___ Exercise data ___
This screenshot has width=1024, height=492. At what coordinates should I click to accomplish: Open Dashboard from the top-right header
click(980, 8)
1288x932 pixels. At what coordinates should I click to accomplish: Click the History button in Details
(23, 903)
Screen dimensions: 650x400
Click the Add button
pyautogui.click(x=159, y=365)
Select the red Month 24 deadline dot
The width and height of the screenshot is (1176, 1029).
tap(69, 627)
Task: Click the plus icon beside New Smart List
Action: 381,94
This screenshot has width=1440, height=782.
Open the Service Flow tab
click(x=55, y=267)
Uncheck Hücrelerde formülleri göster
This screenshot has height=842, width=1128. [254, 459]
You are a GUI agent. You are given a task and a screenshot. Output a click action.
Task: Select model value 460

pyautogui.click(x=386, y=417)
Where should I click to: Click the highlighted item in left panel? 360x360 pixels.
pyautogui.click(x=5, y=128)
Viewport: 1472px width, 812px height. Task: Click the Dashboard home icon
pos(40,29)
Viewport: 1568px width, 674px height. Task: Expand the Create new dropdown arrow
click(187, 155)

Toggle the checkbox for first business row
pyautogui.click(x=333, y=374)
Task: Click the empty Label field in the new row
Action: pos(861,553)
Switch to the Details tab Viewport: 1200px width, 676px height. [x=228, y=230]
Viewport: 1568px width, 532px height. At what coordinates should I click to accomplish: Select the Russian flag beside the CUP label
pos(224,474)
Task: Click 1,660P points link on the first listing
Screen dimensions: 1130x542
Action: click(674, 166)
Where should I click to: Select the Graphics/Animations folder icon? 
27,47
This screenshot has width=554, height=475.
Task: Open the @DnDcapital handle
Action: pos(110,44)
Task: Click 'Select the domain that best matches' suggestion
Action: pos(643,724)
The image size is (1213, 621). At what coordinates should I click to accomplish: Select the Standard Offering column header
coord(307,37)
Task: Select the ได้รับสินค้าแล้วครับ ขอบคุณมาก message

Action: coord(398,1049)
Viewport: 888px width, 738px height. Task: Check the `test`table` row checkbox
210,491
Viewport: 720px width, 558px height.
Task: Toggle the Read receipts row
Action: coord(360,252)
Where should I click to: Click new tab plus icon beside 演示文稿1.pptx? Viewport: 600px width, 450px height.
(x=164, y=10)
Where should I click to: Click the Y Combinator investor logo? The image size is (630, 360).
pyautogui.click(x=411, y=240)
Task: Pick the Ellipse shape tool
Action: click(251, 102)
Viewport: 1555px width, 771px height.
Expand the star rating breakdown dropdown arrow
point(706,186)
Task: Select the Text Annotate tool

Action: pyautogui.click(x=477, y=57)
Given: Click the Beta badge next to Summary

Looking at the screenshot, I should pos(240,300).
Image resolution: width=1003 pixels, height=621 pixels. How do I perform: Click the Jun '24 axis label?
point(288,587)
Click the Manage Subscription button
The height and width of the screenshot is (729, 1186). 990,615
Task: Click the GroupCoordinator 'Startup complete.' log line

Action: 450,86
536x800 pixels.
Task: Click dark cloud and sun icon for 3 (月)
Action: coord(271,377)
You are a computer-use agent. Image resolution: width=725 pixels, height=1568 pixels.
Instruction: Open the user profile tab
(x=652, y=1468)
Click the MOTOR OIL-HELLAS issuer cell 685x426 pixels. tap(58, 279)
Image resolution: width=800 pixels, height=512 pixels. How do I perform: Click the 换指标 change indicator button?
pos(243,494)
___
### What is needed
From the material above, copy each line that includes the word "agent".

### Expected answer
You are a GUI agent. You are given a task and a screenshot. Output a click action.
You are a computer-use agent. Image resolution: width=725 pixels, height=1568 pixels.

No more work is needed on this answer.